A naive deploy would call the LLM on every user interaction. That’s $2k+/mo per customer at scale and adds 1–3 seconds of latency — unacceptable for screen-reader users who skim at 400 wpm.

By compiling the intent at build time and serving from the edge, we get:

PropertyNaive (cloud-on-every-call)Wholisphere (compiled cache)
Latency800–2500 ms< 50 ms
Cost / customer / mo~$2,250~$40
DeterminismAgent might do different thing each timeDeterministic playback
Audit trail”Agent decided X""Agent did exactly the patch we shipped”

Multi-model LLM routing

Same prompt, multiple providers. Today: Gemini Flash + Claude Sonnet + Mock. Routing strategy:

  • fast / balanced → Gemini Flash (~30× cheaper per image; fine for 80% of calls)
  • accurate / vision → Claude Sonnet (better small-element + low-contrast OCR)

The router falls through providers on retryable errors (5xx, 429, 529). Adding OpenAI is a one-file change.
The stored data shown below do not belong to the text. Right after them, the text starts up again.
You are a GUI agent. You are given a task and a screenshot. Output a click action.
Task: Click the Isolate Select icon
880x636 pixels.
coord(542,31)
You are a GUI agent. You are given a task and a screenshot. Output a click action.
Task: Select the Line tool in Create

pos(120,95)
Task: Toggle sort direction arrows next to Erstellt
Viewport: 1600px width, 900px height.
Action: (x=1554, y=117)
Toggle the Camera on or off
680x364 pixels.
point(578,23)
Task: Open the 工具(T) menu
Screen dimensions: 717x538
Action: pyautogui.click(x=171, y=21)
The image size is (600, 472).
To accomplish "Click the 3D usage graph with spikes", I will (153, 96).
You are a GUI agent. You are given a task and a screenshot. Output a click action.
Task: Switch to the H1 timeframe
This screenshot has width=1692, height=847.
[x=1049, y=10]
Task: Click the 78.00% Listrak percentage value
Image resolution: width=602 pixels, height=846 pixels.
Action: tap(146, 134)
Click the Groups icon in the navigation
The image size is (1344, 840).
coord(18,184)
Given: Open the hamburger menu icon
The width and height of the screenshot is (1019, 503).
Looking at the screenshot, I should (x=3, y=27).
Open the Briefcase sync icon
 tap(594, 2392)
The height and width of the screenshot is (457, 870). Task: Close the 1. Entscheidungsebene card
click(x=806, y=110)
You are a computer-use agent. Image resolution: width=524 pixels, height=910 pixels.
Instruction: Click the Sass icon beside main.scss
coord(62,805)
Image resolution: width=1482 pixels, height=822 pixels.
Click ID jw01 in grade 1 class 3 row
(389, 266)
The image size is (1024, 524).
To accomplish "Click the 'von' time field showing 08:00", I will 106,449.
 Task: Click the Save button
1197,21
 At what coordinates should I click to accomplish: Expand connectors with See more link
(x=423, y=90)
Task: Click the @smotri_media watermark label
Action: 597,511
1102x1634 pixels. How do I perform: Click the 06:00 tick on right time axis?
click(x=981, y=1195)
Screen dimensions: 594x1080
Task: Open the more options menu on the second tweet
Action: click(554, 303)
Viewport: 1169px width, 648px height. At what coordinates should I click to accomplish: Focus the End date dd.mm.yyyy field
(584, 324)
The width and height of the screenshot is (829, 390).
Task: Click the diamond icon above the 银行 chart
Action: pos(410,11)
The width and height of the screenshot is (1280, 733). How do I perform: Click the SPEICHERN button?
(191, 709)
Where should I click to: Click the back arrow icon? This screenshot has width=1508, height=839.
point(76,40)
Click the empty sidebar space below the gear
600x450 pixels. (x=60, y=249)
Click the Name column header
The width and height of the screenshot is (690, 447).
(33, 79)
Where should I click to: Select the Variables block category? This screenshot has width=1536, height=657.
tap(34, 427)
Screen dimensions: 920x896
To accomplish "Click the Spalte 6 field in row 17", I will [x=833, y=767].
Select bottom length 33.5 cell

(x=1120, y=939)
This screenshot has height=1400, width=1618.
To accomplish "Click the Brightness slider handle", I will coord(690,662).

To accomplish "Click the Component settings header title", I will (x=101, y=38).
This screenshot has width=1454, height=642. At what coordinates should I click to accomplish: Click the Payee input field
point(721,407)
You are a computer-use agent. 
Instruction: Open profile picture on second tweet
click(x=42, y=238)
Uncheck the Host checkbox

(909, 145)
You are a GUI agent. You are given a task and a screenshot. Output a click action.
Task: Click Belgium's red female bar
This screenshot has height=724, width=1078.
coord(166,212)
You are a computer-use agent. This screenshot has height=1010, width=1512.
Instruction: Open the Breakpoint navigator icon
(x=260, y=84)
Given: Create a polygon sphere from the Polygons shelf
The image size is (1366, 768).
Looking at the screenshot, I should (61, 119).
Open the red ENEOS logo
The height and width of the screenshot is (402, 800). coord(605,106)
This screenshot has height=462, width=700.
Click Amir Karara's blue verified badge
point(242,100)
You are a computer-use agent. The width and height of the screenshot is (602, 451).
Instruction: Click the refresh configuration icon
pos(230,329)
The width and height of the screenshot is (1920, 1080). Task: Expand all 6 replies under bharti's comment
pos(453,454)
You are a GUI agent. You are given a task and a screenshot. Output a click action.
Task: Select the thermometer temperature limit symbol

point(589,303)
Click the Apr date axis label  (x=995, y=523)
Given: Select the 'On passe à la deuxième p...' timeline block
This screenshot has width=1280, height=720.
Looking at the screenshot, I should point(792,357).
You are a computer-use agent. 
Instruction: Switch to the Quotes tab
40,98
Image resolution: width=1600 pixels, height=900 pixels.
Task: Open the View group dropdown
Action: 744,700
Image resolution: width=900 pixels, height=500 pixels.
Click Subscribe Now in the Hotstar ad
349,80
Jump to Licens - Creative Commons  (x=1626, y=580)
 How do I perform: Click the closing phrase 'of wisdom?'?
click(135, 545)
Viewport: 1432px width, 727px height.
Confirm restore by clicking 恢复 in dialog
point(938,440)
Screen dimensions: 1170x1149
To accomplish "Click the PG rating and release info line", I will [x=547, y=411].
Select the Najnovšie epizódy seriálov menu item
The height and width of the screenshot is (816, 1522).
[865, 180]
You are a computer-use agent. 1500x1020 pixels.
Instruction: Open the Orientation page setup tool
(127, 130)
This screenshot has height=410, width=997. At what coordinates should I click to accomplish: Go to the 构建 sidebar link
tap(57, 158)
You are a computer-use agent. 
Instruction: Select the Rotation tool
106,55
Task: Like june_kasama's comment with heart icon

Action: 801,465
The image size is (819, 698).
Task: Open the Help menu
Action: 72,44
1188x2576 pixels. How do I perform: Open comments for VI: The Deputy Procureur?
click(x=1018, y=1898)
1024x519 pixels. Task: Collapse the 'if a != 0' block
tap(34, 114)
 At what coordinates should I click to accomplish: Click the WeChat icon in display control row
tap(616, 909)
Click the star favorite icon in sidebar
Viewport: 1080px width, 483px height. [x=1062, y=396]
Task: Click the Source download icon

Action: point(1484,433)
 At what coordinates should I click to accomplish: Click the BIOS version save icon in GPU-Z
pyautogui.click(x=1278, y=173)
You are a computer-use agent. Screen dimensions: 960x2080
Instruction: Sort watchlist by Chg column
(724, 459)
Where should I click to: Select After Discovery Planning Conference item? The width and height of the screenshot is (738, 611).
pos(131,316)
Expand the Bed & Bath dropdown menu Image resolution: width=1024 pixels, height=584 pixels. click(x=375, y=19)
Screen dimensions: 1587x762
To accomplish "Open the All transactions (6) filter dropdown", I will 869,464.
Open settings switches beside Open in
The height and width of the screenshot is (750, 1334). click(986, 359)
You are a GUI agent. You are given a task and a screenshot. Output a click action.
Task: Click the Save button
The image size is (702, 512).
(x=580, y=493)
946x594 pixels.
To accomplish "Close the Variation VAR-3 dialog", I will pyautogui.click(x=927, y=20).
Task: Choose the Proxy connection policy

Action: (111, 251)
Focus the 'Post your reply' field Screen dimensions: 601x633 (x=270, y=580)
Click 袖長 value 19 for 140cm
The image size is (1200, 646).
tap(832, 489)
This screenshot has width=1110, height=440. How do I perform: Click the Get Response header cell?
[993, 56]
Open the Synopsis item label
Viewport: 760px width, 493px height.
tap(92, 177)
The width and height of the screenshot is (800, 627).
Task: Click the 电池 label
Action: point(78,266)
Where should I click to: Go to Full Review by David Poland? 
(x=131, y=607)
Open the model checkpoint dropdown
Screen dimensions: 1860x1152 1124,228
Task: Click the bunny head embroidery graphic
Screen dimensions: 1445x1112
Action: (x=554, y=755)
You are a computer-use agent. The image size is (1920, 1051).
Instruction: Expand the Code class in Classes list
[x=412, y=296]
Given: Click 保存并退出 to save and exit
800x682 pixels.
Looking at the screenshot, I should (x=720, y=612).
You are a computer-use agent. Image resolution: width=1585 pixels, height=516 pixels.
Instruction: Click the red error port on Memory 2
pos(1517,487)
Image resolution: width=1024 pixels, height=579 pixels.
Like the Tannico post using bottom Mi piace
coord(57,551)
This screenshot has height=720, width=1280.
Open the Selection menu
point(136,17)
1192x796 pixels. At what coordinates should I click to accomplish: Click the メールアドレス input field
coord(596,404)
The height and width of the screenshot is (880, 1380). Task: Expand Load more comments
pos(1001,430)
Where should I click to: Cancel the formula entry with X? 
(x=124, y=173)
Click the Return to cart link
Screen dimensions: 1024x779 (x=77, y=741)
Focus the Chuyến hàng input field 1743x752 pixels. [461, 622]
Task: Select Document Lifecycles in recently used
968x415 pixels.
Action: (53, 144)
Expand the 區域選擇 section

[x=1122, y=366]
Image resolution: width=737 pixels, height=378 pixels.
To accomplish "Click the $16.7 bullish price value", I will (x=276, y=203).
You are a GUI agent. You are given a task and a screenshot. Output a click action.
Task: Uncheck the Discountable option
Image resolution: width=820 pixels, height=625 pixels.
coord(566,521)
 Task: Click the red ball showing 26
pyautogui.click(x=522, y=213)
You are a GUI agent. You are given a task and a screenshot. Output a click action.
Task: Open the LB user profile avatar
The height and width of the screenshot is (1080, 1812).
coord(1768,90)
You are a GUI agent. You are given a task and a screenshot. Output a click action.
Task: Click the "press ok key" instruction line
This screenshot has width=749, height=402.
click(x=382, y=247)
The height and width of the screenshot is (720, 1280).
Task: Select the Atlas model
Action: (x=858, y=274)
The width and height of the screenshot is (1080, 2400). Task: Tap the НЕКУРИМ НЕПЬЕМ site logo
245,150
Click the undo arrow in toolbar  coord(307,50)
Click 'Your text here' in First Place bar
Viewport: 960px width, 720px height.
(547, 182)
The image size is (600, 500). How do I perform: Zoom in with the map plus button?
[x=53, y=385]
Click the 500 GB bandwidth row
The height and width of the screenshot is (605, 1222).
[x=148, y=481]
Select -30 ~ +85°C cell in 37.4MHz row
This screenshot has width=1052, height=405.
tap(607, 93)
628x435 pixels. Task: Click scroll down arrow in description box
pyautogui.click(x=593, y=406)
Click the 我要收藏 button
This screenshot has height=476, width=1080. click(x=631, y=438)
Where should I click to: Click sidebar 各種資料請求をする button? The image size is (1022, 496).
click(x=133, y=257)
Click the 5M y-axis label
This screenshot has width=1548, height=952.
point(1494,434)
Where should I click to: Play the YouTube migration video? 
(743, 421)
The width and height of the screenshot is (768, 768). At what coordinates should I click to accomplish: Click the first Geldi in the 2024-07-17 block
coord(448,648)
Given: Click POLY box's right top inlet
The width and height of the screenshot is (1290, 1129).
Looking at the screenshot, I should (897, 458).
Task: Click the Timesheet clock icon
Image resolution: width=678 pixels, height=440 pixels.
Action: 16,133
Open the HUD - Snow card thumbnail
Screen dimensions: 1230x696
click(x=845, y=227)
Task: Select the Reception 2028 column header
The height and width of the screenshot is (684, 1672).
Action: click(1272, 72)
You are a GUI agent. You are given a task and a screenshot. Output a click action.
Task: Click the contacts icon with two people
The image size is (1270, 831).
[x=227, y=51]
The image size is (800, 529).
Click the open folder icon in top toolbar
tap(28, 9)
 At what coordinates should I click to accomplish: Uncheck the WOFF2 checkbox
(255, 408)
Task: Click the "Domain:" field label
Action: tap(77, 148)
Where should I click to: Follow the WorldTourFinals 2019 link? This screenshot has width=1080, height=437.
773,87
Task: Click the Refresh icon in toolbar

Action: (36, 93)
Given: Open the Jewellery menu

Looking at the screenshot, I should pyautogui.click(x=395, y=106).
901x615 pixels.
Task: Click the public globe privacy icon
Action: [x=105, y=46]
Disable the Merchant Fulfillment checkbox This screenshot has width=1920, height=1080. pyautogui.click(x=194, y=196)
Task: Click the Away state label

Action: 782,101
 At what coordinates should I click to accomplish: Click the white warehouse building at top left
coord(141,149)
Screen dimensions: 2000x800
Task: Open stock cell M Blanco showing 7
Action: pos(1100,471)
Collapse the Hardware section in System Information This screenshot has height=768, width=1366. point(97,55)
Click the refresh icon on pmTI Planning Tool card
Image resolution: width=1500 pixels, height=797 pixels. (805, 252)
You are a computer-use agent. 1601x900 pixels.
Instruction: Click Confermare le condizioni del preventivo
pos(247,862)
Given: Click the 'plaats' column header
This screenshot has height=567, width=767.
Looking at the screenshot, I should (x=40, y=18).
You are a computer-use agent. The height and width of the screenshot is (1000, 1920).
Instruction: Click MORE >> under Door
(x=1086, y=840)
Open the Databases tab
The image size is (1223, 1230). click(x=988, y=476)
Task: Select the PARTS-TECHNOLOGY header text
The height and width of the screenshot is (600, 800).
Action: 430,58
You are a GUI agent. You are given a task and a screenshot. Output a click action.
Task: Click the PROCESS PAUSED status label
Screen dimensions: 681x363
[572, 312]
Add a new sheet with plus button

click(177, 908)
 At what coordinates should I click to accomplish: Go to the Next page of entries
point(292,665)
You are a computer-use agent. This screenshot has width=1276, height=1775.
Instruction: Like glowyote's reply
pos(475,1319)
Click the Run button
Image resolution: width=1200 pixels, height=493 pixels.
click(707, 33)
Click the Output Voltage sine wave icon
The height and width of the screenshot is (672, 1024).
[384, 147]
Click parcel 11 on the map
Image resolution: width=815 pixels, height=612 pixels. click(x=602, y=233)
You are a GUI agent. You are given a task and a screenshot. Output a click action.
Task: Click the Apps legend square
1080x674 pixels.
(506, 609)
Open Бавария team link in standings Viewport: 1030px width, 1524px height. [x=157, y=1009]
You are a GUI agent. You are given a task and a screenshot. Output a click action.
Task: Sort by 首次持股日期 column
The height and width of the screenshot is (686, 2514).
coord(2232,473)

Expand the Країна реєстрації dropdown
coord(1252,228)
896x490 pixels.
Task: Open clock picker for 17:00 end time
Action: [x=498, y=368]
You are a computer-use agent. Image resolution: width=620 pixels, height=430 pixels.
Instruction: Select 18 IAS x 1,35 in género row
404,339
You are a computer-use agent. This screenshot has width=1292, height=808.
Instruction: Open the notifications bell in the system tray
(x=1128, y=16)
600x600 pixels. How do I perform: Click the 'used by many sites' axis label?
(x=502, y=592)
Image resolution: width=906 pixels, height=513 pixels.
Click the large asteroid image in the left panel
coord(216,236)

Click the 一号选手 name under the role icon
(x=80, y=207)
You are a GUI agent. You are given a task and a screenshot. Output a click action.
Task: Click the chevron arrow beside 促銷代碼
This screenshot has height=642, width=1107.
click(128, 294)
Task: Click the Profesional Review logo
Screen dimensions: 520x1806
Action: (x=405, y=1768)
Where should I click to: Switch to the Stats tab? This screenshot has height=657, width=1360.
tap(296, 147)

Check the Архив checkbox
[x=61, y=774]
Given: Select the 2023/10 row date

Coexistence with native AT

The widget is role="complementary" with aria-label="Accessibility tools". JAWS / NVDA / VoiceOver users find it via the standard landmark navigation key (D in NVDA, VO+U in VoiceOver). They can:

  • Ignore it entirely and continue using their native AT
  • Engage one specific tool (“describe this image please”)
  • Delegate the whole page to the agent

We never override or fake screen-reader output. We’re additive, not replacement.

Audit trail

Every agent action is logged: timestamp, URL, capability invoked, outcome, duration. Logs live in D1 (12 months hot) and R2 (5 years cold). Customers can export as JSON or stream via webhooks. Court-defensible.